E la gente ha ragione perché si tratta della propria salute. Due frasi estrapolate da un discorso articolato, un paio di virgolette, un titolo “urlato” e il gioco è fatto. Sono tiri mancini in cui cascano i politici malati di protagonismo ed anche illustri colleghi. Ci rendiamo conto di quello che stiamo facendo? C’è di mezzo la salute ed è quindi giusto andare fino in fondo. Ma, attenzione, rischiamo di mandare all’aria un patrimonio di animali costruito in molti anni di onesta attività e di rovinare centinaia, migliaia di famiglie di allevatori e di operatori dei settori coinvolti.
Siam partiti dalla mucca pazza ma poi è diventata “pazza” anche il resto della fattoria. Ora si teme anche per il dado, il latte e il cavallo.

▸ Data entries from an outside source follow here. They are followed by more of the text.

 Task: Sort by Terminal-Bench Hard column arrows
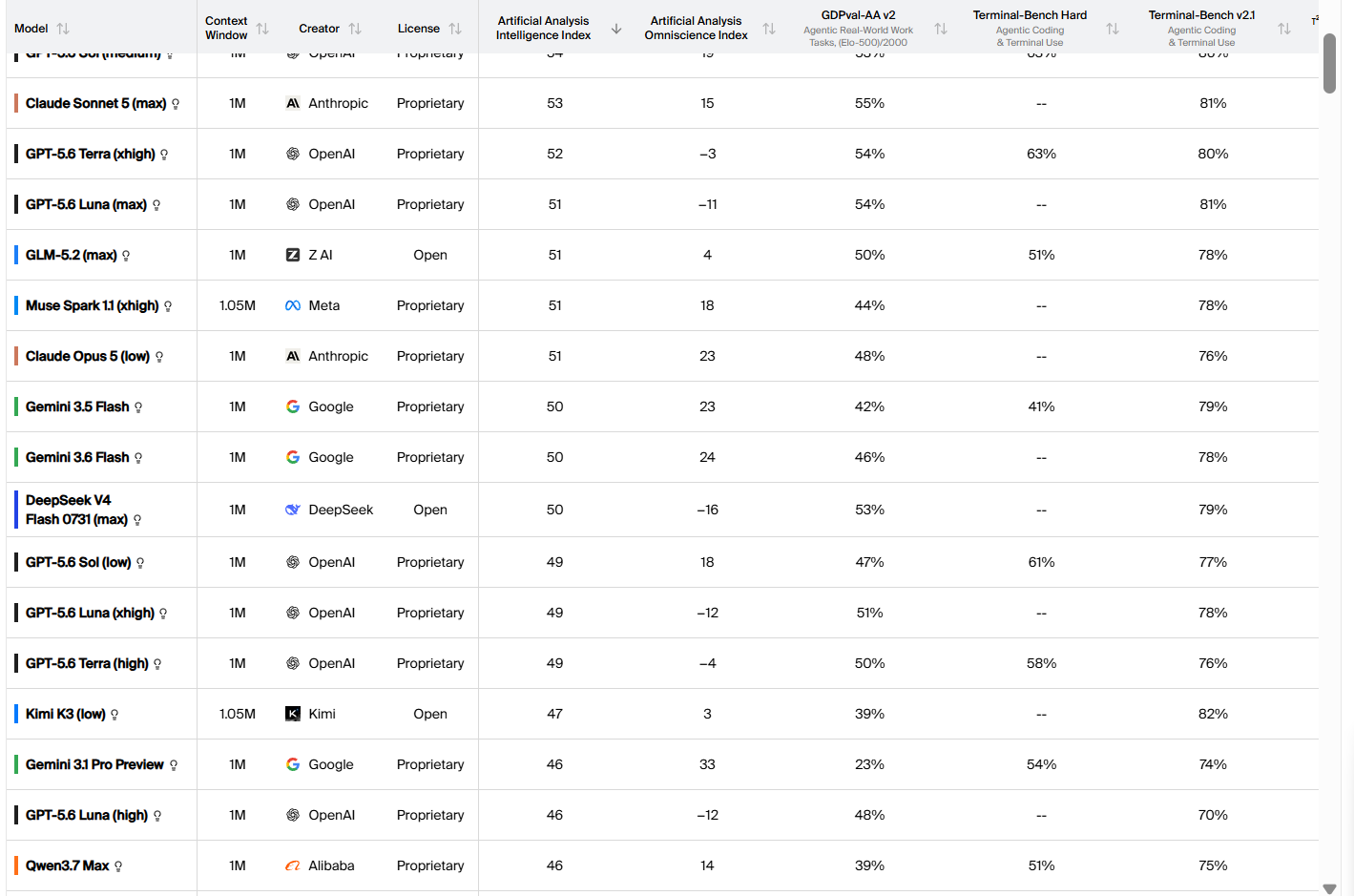[1113, 29]
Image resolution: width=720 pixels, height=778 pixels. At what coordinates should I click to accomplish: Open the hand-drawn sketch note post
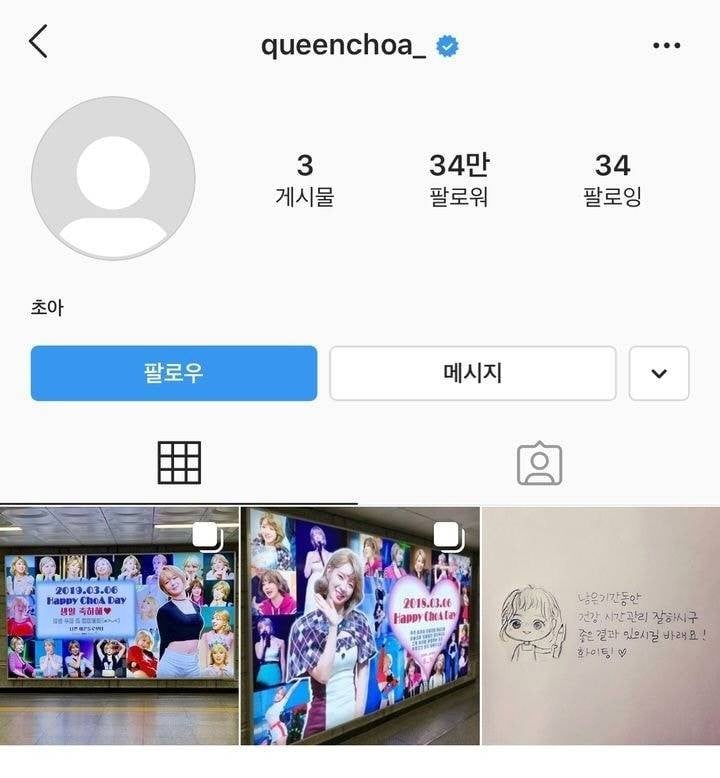click(x=601, y=626)
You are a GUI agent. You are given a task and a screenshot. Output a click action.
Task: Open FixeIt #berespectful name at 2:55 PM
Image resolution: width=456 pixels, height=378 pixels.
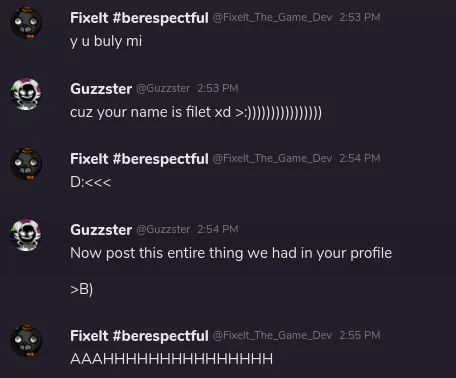point(139,336)
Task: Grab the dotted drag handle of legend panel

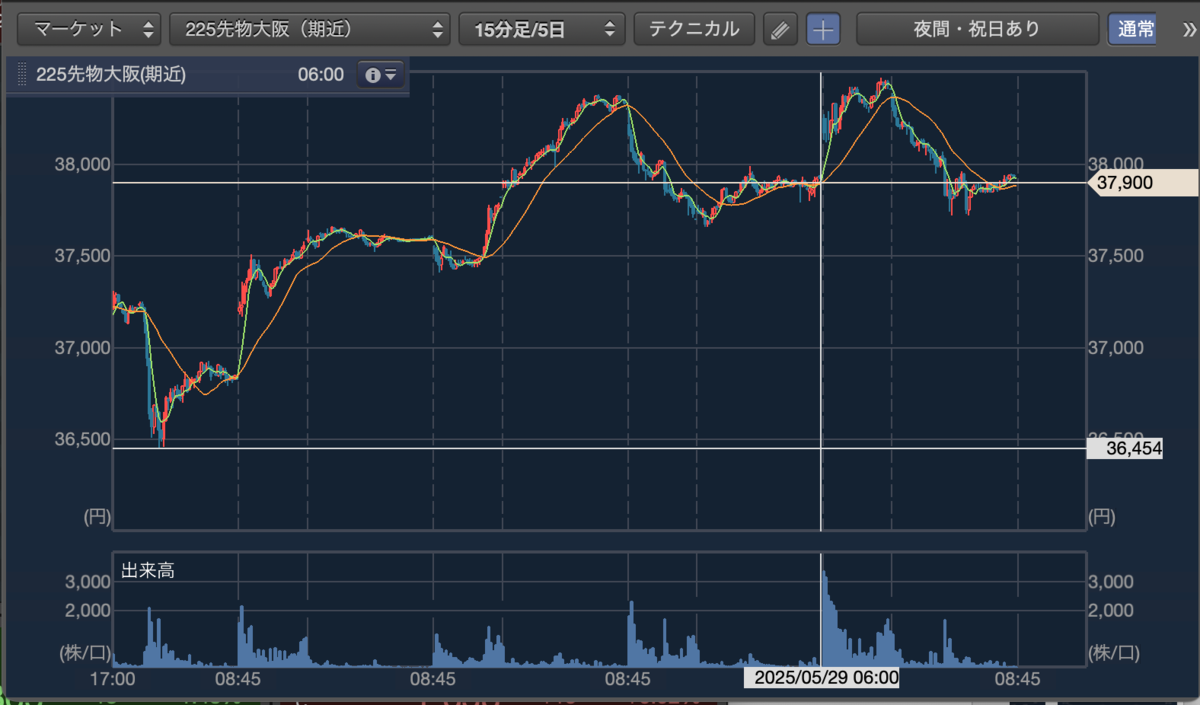Action: [x=22, y=75]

In biologia, in mancanza di certezze scientifiche niente può essere escluso. Se viene il sospetto che possa passare nel pesce perché ha mangiato una farina animale “infetta”, allora si può affermare che il pesce può divenire portatore del morbo. Finora è un caso che non si è mai verificato ma non lo si può escludere a priori. Però, un conto è presumerlo e ipotizzarlo e quindi studiare, un conto è lanciare un allarme senza nessun riscontro scientifico. Per quanto riguarda il latte l’allarme lanciato, a mio avviso, ha dell’incredibile. In questo caso gli esperimenti fatti finora hanno escluso il passaggio del prione alla mammella e quindi al latte da essa secreto. L’opinione pubblica è di una sensibilità estrema su questi temi, occorre essere molto cauti e soprattutto occorre fare informazione corretta e documentata.